[Stated problem A] Can you reproduce the family blog posts word for word, from "I'm just curious.  How" to "high school.  Awesome."?
[Stated problem B] Can you carry the family blog posts forward, picking up right after their final sentence?

[Source passage]

● ● ● ● ●

In other news, Quinn said his first fully complete sentence to me yesterday morning at 5:30am while he sat at the kitchen table with a bowl of animal crackers and a cup of apple juice (no judgments, please).  I took the dog out for his morning walk and when I came back in, Quinn pointed at me and said, "Mama toot dawg out."  Yes.  Yes, I did...take the dog out...not toot the dog out.  That would be frightening.  But, whatever, I'll take it.

Tuesday, October 26, 2010

How High is a Normal Stress Level?

I'm just curious.  How high is a normal stress level?  I think I sprouted 8 new gray hairs today.  Just sayin.  And that is going to look *super* with my new skinny jeans! 

I'm not a good handler of stress.  I have a tendency to dwell on things and I have a hard time letting things going.  My poor media clerk....she has to listen to me all day long and I am sure that she is sick of it.  Just yesterday I brought up some ridiculous minor infraction that irritated me 3 years ago.  Three years ago!  I mean, really, just let it go.  Things like that put lines on my face.  Which I just realized a couple of weeks ago is now the same face that I used to have to wear lots of stage make up to achieve an "older woman" look when I was in high school.  Awesome.

I have, in fact, found a counselor - and she is neither old nor French - which is a complete bonus.  I went for the first time two weeks ago and she interviewed me to gather background information.  She took copious notes.  I am going to see her for my 2nd appointment tomorrow.  We are setting goals.  I do enjoy setting some goals.  I like to have a list of things that I can cross off.  I believe that "letting things go" will be an item on the list. 

This week is a good week to go, too.  Its book fair week at my school (which is kind of like Super Bowl week for a media specialist) and we have Christmas Pageant rehearsal and then dance and piano, throw in Halloween festivities, family pictures,  and then going into next week, Chris will be gone Monday and Tuesday nights.  So, she will get the privilege of seeing me in all my stressful glory.  Yay!

Monday, October 25, 2010

I am a Slave to Fashion

We have our family fall/Christmas pictures coming up this weekend and I am struggling.  I wanted to do purples and grays this year.  Chris has a great argyle sweater that fits the bill and it would give me a reason to buy this really great cardi/tank combo from Old Navy.  I have several choices for the girls and NOTHING for Q.  Perhaps I should have gone through his options FIRST and then matched the rest of us to him.  But, clearly, I was an idiot about this whole thing.

● ● ● ● ●

[Dataset records]
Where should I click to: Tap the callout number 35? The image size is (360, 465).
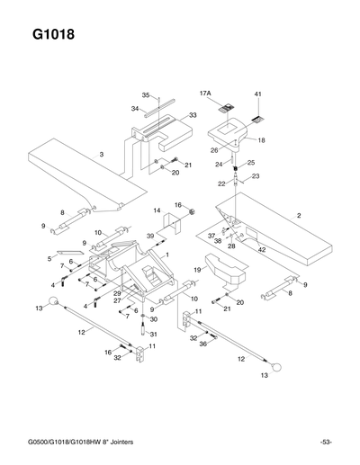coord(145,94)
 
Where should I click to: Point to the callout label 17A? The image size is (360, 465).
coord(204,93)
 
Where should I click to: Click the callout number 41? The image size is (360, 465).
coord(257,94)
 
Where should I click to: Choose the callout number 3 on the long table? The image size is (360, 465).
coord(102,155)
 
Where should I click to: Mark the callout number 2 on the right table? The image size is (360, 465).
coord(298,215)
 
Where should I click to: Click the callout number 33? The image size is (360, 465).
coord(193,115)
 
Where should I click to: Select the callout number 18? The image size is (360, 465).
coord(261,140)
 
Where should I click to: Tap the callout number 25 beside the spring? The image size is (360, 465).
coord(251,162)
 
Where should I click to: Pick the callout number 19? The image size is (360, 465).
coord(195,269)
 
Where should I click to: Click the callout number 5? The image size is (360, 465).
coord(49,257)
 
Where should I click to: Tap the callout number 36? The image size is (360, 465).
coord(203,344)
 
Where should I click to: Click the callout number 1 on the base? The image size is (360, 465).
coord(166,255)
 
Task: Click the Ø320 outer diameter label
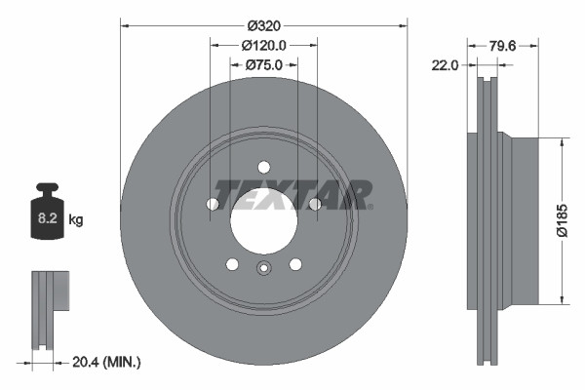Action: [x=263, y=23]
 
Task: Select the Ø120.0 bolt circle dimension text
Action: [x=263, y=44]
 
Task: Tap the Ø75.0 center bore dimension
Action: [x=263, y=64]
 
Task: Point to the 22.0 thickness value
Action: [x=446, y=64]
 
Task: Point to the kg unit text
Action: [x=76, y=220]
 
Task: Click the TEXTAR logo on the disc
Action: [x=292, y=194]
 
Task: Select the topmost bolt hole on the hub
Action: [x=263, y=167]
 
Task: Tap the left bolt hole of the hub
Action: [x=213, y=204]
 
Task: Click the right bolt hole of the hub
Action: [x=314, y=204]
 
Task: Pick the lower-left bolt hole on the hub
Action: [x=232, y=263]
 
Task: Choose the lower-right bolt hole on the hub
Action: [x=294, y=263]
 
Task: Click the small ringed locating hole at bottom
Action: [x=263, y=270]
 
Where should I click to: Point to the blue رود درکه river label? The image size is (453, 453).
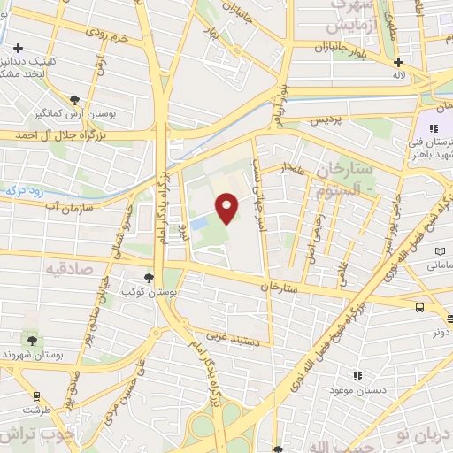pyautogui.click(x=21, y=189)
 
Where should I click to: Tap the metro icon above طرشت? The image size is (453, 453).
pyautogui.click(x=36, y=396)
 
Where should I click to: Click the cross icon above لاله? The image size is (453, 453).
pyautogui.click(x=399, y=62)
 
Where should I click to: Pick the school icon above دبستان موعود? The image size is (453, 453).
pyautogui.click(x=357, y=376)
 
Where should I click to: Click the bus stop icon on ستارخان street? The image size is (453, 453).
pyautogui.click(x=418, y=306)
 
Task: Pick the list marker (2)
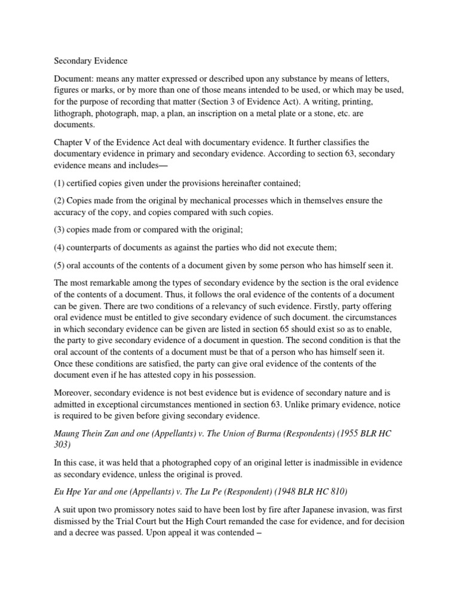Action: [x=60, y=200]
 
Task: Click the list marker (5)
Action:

● ● ● ● ●

[Expected answer A]
I'm just curious.  How high is a normal stress level?  I think I sprouted 8 new gray hairs today.  Just sayin.  And that is going to look *super* with my new skinny jeans! 

I'm not a good handler of stress.  I have a tendency to dwell on things and I have a hard time letting things going.  My poor media clerk....she has to listen to me all day long and I am sure that she is sick of it.  Just yesterday I brought up some ridiculous minor infraction that irritated me 3 years ago.  Three years ago!  I mean, really, just let it go.  Things like that put lines on my face.  Which I just realized a couple of weeks ago is now the same face that I used to have to wear lots of stage make up to achieve an "older woman" look when I was in high school.  Awesome.

[Expected answer B]
So I went to Target this weekend on the hunt for something in the purple/gray/black family.  And guess what?  There is nothing purple for a two year old boy.  Big sigh.  So he has a black shirt, which is oh-so-boring. 

BUT, while I was there, I bought a pair of skinny jeans.  Gasp!  I figured, I am thin.  I need them to wear with my boots.  And I love the way they look on girls with their ballet flats.  And I DO have ballet flats in just about every color.  (No, really, I do!)  So, I bought them.  And then I brought them home and actually tried them on.  And this is what I've discovered....
1.  I have given birth to three children.  In doing so, I gained 75 lbs both times and for some reason, I still have some of that stuck to my thighs.  Skinny jeans are unforgiving in the thigh area. 
2.  While, yes, I have given birth to three children, I clearly have no butt.  Or hips.  And therefore, the jeans suction onto my calves and thighs, but make me look like a have a load in my pants because there is so much room in the butt department.  Junk in the trunk?  Not me.  Baby Got Back?  Not this one.  Big sigh.  So, there's that.
3.  The girls that I see...the ones that look so cute in them?  Yeah, they're probably 18, not 32 like me (who's getting closer and closer everyday to 33). 

And while I say all of this, I am still contemplating keeping them.  I am a slave to fashion like that.  I could always just wear them with something that is long enough to cover the butt area.  I may even wear them in the pictures on Saturday.  One never knows.

Sunday, October 24, 2010

A Hibernation Meal

Chris is home.  Thank God.  I don't really know what we would do without him if he were gone for longer than 2 days.  Just sayin. 

I spent the day at my school's fall festival.  While I was gone, Chris did the grocery shopping, picked up the children from my mother (they had a sleepover last night), finished up the laundry, cleaned the kitchen, and had a discussion about kindness with the girls.

Since the conversation, they have been as sweet as pie and polite, to boot.  They even made each other's lunches for tomorrow.  I am quite sure that it won't last (I am a realist, after all) but we are enjoying it while it does.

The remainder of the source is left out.